= Page extract =
::::::::::
Unlocking Lochner

Don’t miss George Will’s column today, “The 110-Year-Old Case That Still Inspires Supreme Court Debates.” It’s about the infamous case of Lochner v. New York from 1906—the decision that struck down a New York state maximum hour law for bakers that elicited one of the most memorable single sentences of dissent in Supreme Court history, Oliver Wendell Holmes rant that “[t]he Fourteenth Amendment does not enact Mr. Herbert Spencer’s Social Statics.”

There’s three things to note starting out. First, Lochner was correctly decided. The complete and overwhelming case for this heretical conclusion comes from law professor David Bernstein, in his fine 2012 book Rehabilitating Lochner: Defending Individual Rights from Progressive Reform. Second, the liberal case against Lochner was embraced by conservatives (such as, for example, Robert Bork) for a very long time as an example of illegitimate judicial activism, and it showed up for duty once again in Chief Justice Roberts’s dissent in the gay marriage case. (Justice Clarence Thomas’s dissent is far superior to Roberts.) I’ll let George Will take up the story from here:

[I]n his same-sex marriage dissent, Roberts referred to “the unprincipled tradition of judicial policymaking that characterized discredited decisions such as Lochner.” But Lochner was not “unprincipled” unless the natural rights tradition (including the Declaration of Independence) and the Ninth Amendment (“The enumeration in the Constitution, of certain rights, shall not be construed to deny or disparage others retained by the people”) involve no principles.
::::::::::
= Supplied information =
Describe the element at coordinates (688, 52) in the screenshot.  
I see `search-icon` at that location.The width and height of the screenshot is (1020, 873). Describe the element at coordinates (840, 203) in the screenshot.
::::::::::
= Exercise 1 =
In the Lochner post, rewrite the paragraph beginning "[I]n his same-sex marriage dissent" in two sentences or fewer, keeping its main facts.
= Exercise 2 =
Answer these questions using the Lochner post.
(a) What law did Lochner v. New York strike down?
(b) Which book does the post credit with making the case that Lochner was correctly decided, and who wrote it?
(c) Whose dissent in the gay marriage case does the post call far superior to Roberts's?
= Exercise 3 =
Write a continuation of the Lochner post, starting after its final sentence.

= Written answer 1 =
In his same-sex marriage dissent, Roberts grouped Lochner with discredited decisions marked by "the unprincipled tradition of judicial policymaking." Lochner was not unprincipled unless there are no principles in the natural rights tradition, including the Declaration of Independence, or in the Ninth Amendment, which says that listing certain rights in the Constitution does not deny or disparage others retained by the people.

= Written answer 2 =
(a) A New York state maximum hour law for bakers.
(b) Rehabilitating Lochner: Defending Individual Rights from Progressive Reform (2012), by law professor David Bernstein.
(c) Justice Clarence Thomas's.

= Written answer 3 =
Oblivious of, or disregarding, evidence about the base motives behind the law Lochner overturned, Roberts repeated the myth that Lochner “convert[ed] personal preferences into constitutional mandates.” Roberts expressed an aversion to what he oddly calls “implied fundamental rights.” And he denounced the “freewheeling notion of individual autonomy” affirmed by Lochner’s recognition of “the general right of an individual to be free in his person and in his power to contract in relation to his own labor.” Roberts praised as “judicial self-restraint” the Lochner dissenters’ refusal to recognize that right.

Judges like Roberts consider it virtuous to refuse to closely examine and forthrightly invalidate laws that, like the one Lochner overturned, arise from disreputable motives and have unjust consequences.

I said there were three notable things about the reappearance of Lochner. The third and final thing is that Will would not have written this column 20 years ago. Progress indeed!